EXERCISE DIRECTIONS> Each line in the entries below that holds the word "Toggle" belongs in the answer.

START THE INPUT

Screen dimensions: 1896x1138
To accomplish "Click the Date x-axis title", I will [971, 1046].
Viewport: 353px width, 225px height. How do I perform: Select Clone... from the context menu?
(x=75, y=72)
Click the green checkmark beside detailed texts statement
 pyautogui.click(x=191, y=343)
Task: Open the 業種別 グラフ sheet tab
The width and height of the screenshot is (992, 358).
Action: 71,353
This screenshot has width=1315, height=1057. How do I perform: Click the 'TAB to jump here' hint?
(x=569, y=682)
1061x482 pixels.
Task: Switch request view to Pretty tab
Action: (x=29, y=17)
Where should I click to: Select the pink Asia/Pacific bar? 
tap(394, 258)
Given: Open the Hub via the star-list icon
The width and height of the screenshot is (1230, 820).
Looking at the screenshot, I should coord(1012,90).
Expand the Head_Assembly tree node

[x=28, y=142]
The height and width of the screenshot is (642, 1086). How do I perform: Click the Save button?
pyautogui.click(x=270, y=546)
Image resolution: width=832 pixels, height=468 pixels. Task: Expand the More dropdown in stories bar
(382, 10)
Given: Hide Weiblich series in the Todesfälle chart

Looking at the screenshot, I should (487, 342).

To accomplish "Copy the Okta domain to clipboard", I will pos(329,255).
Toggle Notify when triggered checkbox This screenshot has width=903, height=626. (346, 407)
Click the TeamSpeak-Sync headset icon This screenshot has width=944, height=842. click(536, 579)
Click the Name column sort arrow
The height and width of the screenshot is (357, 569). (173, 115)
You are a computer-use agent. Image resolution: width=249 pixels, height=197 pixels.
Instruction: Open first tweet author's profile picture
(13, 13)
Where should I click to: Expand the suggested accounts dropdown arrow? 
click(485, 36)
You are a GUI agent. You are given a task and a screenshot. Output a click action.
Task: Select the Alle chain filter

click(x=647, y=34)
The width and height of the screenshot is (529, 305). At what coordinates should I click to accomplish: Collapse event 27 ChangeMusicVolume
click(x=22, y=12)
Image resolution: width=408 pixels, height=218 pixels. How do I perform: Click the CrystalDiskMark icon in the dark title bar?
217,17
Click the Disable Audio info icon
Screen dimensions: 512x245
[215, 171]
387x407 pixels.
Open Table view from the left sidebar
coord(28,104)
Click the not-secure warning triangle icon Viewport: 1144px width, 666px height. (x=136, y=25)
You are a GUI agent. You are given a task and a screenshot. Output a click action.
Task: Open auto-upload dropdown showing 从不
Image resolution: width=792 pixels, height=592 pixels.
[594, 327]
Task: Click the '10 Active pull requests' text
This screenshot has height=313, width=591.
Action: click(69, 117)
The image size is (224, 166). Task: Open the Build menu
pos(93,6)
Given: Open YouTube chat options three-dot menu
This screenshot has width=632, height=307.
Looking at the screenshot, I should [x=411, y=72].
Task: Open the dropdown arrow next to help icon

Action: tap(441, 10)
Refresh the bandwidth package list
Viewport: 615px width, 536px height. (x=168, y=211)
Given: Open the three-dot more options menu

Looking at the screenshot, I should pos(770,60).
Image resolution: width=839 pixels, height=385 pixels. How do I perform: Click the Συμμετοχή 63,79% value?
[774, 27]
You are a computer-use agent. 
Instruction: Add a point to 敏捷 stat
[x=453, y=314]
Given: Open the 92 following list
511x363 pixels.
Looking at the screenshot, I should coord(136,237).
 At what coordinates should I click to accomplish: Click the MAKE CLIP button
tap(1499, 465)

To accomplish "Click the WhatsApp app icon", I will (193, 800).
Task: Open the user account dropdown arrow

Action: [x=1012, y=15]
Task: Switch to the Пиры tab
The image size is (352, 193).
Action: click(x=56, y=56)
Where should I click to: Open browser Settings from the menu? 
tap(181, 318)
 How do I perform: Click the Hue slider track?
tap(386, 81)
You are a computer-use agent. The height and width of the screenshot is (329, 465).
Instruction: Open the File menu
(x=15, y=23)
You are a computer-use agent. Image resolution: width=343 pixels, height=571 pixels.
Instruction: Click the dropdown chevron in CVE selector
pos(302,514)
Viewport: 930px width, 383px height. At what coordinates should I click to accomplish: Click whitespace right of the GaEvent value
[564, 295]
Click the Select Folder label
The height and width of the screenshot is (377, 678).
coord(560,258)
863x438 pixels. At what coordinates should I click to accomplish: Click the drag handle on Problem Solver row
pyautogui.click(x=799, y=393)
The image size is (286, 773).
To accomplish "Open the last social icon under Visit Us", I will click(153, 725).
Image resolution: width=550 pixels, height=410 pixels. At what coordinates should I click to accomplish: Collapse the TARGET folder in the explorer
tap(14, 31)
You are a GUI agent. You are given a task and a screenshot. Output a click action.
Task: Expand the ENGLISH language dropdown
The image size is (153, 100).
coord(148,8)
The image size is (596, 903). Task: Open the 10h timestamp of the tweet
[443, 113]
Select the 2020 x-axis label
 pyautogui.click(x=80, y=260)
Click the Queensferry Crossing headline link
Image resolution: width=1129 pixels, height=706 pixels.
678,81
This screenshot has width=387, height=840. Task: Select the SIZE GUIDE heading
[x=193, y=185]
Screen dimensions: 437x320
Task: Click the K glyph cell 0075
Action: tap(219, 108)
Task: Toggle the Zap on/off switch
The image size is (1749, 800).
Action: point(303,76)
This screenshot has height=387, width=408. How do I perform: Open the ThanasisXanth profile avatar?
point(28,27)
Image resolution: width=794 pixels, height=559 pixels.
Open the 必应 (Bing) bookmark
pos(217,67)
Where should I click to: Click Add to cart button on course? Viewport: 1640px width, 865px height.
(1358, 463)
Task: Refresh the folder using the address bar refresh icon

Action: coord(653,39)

END THE INPUT

EXERCISE RESPONSE>
Toggle Notify when triggered checkbox This screenshot has width=903, height=626. (346, 407)
Task: Toggle the Zap on/off switch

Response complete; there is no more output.